【資料写真】ほとんどの店が休業し、ひっそりとしている祇園界隈(2020年5月、京都市東山区)

【資料写真】ほとんどの店が休業し、ひっそりとしている祇園界隈(2020年5月、京都市東山区)

地価が大きく変動した主な地点

地価が大きく変動した主な地点

 国土交通省が29日発表した7月1日時点の都道府県地価(基準地価)。京都府が今年7月1日まで1年間の地価の値動きを半年ごとで比べたところ、新型コロナウイルスが感染拡大した後半は観光地を中心に大きく下落していることが分かった。感染拡大前は上昇傾向で、コロナ禍が地価を大きく変動させている状況が浮き彫りになった。


 府が毎年公表する7月1日時点の基準地価と国土交通省が公表する1月1日時点の公示地価で、調査地点が共通する48地点を比較した。昨年7月~今年1月を前半、今年1月~7月を後半として地価変動を調べた。後半は国内で新型コロナが拡大した時期と重なる。

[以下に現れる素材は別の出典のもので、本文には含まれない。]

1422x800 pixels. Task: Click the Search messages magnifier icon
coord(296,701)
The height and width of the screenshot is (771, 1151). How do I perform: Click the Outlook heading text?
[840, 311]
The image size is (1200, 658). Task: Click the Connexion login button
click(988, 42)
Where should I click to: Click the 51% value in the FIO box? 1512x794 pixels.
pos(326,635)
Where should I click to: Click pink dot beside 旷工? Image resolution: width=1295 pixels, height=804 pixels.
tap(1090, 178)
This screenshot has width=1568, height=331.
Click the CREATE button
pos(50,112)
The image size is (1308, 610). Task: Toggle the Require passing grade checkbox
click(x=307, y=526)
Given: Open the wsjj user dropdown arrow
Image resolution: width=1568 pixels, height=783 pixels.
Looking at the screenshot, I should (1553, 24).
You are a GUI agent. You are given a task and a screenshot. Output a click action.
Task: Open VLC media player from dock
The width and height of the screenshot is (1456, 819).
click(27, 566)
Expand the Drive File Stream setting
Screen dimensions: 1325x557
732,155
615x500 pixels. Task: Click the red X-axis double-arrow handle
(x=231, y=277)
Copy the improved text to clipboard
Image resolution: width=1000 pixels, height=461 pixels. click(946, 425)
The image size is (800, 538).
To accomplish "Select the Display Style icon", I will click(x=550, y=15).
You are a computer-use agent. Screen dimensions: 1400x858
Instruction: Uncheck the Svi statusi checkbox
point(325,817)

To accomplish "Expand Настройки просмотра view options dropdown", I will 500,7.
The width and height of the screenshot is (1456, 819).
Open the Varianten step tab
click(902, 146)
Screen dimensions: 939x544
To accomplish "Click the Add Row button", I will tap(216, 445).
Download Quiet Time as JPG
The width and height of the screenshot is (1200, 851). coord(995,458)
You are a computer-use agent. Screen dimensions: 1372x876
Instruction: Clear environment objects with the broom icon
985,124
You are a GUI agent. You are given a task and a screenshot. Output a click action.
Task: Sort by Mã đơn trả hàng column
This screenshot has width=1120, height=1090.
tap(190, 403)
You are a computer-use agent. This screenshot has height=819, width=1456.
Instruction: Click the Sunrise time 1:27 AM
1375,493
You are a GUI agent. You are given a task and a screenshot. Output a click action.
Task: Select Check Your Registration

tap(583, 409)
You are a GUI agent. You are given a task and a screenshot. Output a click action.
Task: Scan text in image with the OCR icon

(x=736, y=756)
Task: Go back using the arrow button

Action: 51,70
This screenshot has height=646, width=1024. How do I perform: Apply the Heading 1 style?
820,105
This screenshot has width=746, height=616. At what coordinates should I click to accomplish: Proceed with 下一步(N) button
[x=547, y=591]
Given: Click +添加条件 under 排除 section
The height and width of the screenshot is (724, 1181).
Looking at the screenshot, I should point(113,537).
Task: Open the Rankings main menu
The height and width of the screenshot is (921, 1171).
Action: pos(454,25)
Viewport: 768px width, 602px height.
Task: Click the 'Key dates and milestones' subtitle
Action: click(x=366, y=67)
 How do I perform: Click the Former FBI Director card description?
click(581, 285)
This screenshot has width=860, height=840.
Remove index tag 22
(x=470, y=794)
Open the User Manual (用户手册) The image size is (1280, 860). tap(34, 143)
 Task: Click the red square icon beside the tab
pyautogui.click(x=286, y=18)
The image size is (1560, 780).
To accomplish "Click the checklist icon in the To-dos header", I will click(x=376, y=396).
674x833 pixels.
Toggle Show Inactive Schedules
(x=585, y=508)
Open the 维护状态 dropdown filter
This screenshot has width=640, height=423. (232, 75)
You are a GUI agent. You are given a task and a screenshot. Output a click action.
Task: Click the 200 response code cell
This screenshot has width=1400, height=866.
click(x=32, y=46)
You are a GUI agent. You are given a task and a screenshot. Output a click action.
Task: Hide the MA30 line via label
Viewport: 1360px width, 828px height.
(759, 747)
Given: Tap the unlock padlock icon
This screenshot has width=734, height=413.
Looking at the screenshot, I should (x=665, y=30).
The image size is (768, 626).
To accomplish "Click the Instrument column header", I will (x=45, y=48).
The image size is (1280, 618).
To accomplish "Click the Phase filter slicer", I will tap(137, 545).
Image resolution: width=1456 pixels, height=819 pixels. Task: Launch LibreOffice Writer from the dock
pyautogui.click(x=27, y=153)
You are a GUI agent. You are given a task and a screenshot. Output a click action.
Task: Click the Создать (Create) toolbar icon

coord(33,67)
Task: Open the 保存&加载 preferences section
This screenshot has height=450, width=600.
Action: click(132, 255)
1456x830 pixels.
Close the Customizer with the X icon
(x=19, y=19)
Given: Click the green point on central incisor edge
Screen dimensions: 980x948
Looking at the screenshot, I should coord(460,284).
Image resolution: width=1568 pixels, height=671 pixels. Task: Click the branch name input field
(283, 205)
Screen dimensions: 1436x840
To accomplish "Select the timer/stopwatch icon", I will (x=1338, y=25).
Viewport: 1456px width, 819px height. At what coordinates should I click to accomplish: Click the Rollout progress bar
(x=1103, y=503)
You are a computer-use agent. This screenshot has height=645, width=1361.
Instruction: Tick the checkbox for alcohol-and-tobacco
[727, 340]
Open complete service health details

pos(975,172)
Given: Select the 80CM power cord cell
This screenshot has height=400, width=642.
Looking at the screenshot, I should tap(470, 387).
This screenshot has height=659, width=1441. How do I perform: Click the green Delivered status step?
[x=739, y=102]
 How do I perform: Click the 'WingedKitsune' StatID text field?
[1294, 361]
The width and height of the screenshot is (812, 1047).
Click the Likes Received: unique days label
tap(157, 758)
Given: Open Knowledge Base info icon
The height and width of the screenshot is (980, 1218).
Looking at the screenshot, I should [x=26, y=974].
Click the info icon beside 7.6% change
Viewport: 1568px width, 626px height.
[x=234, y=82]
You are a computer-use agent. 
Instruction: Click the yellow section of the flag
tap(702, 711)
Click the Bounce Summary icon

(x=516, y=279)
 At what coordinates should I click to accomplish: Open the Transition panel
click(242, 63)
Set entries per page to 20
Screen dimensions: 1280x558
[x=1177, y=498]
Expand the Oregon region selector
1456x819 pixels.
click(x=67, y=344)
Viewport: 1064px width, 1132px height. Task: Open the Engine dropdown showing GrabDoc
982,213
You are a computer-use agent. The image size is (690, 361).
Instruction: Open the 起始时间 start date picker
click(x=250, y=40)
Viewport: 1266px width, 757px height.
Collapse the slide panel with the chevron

 商業地では、祇園界隈の京都市東山区新門前通大和大路東入ル西之町の地点が前半に9・2%上昇したが後半は10・1%も落ち込み、全体でマイナス1・7%だった。外国人に人気の伏見稲荷大社にほど近い伏見区深草稲荷御前町の地点は、前半のプラス5・9%を後半の8・3%下落が打ち消してマイナス2・9%となった。


 商業地15地点の平均は前半が3・8%上昇で後半は2・5%下落。住宅地33地点平均では前半に0・7%上昇したものの、後半は0・5%下落した。